**SUPPLIED RECORDS**
==============================

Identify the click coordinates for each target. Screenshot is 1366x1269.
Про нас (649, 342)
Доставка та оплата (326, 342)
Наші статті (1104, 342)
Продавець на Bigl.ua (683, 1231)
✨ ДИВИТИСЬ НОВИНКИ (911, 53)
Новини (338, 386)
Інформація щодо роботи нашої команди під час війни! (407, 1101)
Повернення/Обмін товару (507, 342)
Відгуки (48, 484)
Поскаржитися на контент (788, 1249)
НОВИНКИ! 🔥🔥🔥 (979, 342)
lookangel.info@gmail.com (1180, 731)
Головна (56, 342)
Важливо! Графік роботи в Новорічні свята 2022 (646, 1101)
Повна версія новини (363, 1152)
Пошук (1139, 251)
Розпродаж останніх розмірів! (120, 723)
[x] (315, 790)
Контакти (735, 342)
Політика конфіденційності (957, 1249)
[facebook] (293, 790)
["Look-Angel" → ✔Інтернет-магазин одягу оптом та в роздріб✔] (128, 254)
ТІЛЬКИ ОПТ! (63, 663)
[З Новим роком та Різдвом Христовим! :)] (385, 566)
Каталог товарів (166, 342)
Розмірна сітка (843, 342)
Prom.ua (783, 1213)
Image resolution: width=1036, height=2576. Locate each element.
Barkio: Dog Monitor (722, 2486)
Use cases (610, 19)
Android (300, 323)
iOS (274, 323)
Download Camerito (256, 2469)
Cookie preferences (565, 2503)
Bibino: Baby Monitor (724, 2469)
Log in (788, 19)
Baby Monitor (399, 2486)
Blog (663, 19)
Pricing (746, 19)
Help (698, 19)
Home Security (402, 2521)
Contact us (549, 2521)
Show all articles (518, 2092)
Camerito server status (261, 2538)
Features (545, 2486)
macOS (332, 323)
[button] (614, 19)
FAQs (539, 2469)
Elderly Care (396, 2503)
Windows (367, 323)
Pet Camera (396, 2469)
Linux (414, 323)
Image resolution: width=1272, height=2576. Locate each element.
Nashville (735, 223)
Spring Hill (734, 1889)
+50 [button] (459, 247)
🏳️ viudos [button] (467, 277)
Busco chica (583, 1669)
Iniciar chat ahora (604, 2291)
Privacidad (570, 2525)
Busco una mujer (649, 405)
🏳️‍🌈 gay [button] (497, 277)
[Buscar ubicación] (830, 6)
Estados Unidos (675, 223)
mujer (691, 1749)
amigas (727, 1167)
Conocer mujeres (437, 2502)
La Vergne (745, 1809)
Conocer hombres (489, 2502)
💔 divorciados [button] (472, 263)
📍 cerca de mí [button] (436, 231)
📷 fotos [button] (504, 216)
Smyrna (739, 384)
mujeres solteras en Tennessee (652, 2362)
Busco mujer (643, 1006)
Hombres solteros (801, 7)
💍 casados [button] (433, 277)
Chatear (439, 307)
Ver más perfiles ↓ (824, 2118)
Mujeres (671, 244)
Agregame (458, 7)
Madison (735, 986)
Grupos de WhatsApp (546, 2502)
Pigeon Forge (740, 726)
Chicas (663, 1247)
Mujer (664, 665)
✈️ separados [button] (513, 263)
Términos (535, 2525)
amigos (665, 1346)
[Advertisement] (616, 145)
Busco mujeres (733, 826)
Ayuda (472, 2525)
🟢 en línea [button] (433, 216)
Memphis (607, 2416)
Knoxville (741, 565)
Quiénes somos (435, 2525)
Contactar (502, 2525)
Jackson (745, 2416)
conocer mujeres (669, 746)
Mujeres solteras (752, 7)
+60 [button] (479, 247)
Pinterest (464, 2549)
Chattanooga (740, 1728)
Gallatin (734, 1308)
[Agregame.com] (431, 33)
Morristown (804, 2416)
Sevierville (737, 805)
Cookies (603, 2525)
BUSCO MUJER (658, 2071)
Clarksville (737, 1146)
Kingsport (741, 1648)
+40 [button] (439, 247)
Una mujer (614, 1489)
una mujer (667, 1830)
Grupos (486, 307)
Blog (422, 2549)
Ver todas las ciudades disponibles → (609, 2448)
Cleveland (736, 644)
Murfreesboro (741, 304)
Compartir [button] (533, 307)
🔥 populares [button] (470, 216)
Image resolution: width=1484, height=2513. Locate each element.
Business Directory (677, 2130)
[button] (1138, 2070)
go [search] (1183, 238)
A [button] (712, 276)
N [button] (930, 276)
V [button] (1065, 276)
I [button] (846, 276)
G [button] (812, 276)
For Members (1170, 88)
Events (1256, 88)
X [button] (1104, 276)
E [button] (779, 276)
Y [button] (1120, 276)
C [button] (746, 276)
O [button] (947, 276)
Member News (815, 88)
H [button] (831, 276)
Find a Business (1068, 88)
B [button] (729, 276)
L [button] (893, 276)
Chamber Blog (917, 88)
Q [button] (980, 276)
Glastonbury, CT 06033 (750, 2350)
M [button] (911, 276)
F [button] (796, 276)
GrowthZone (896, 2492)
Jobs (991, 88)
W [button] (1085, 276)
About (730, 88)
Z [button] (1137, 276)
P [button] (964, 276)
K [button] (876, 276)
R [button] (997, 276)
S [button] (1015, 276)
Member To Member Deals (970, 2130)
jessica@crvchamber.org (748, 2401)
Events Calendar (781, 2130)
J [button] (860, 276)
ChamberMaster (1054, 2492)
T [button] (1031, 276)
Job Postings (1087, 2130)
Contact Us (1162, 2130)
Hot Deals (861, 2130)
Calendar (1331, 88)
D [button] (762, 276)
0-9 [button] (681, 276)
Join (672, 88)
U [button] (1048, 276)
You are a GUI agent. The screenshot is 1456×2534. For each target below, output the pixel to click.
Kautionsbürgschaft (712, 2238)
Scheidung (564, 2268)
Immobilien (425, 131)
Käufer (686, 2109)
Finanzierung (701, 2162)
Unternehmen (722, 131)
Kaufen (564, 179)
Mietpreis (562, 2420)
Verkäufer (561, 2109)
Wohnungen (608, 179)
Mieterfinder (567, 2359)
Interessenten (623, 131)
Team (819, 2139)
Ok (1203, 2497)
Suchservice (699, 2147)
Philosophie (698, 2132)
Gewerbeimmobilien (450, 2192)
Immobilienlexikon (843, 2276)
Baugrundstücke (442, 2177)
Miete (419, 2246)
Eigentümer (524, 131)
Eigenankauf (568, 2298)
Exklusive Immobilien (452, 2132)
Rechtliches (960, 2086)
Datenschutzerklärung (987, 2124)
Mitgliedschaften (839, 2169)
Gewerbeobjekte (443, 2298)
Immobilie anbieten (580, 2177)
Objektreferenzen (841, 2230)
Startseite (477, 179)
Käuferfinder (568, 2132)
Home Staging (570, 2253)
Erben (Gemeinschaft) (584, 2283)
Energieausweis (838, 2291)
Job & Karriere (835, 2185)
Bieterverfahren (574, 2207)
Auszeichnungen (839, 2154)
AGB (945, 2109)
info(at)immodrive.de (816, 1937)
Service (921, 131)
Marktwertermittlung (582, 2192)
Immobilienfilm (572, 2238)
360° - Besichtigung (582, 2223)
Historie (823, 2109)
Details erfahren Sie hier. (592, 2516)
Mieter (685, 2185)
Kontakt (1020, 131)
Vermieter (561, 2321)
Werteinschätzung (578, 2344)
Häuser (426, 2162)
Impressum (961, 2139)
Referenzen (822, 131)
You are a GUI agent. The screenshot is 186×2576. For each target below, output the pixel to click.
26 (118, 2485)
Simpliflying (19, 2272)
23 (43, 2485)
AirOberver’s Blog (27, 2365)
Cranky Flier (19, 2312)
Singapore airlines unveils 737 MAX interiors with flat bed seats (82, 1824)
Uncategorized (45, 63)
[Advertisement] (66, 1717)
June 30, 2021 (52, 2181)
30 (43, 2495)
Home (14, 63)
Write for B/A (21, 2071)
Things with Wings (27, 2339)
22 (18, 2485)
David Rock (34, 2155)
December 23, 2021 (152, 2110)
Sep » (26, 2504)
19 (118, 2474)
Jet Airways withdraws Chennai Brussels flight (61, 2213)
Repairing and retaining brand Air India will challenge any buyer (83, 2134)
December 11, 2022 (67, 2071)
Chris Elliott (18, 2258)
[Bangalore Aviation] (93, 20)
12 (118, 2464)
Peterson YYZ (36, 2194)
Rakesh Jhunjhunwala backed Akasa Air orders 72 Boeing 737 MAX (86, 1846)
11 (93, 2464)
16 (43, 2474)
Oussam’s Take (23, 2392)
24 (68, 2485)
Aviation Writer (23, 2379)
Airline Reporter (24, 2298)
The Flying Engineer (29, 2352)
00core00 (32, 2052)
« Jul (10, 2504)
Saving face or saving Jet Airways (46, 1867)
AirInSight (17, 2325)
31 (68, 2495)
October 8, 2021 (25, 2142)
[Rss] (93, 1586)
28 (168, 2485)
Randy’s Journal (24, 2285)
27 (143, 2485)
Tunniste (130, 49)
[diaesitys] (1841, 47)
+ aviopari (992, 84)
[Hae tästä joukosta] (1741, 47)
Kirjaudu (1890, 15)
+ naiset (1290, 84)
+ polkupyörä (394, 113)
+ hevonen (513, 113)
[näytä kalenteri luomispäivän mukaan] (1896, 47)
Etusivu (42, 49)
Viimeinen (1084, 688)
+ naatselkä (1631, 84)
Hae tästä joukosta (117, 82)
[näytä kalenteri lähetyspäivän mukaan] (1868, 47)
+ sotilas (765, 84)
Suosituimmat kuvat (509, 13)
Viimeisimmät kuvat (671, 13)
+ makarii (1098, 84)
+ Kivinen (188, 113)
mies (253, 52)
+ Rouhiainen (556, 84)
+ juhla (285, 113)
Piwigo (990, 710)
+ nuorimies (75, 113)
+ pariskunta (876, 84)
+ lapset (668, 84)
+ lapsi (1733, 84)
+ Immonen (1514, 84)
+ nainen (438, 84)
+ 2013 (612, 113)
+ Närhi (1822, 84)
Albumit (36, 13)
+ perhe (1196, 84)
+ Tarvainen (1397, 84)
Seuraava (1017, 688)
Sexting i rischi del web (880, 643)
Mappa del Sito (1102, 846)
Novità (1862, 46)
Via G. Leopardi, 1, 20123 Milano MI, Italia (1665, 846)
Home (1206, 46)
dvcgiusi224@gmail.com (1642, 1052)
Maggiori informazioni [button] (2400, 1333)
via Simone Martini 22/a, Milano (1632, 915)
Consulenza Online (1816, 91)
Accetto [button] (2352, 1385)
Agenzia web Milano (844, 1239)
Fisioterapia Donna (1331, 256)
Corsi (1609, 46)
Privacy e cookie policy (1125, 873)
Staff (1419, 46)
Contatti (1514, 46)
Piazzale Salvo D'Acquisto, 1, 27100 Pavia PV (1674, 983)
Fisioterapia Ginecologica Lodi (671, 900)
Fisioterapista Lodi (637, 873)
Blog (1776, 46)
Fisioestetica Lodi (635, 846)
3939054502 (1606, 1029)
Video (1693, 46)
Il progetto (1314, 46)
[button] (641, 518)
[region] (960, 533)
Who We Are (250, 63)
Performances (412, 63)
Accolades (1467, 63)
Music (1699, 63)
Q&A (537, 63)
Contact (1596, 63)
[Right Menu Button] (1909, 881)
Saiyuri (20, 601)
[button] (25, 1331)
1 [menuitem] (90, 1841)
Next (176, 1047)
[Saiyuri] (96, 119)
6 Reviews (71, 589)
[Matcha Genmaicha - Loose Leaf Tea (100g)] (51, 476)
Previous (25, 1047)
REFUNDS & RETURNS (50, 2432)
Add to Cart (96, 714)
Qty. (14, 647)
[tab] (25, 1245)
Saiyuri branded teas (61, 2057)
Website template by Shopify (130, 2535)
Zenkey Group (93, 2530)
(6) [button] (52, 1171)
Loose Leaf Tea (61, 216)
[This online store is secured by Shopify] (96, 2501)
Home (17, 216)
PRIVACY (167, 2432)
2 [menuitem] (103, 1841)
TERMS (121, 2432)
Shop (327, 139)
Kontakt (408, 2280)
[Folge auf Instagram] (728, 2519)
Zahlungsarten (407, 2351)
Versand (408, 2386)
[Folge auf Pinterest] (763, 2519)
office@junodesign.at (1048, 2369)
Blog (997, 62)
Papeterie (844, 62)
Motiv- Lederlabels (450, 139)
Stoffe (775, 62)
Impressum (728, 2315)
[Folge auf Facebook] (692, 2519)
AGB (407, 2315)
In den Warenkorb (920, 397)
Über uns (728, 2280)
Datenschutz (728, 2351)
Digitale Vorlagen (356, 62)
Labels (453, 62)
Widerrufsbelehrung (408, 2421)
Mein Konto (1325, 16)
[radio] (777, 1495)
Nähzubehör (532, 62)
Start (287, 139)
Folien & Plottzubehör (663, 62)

==============================

**WHAT THE TASK REQUIRES**
All lines above from the line with "Sevierville (737, 805)" through the line with "[button] (470, 216)", both included, are to be set down exactly, with nothing else.

**YOUR RESPONSE**
Sevierville (737, 805)
Cookies (603, 2525)
BUSCO MUJER (658, 2071)
Clarksville (737, 1146)
Kingsport (741, 1648)
+40 [button] (439, 247)
Una mujer (614, 1489)
una mujer (667, 1830)
Grupos (486, 307)
Blog (422, 2549)
Ver todas las ciudades disponibles → (609, 2448)
Cleveland (736, 644)
Murfreesboro (741, 304)
Compartir [button] (533, 307)
🔥 populares [button] (470, 216)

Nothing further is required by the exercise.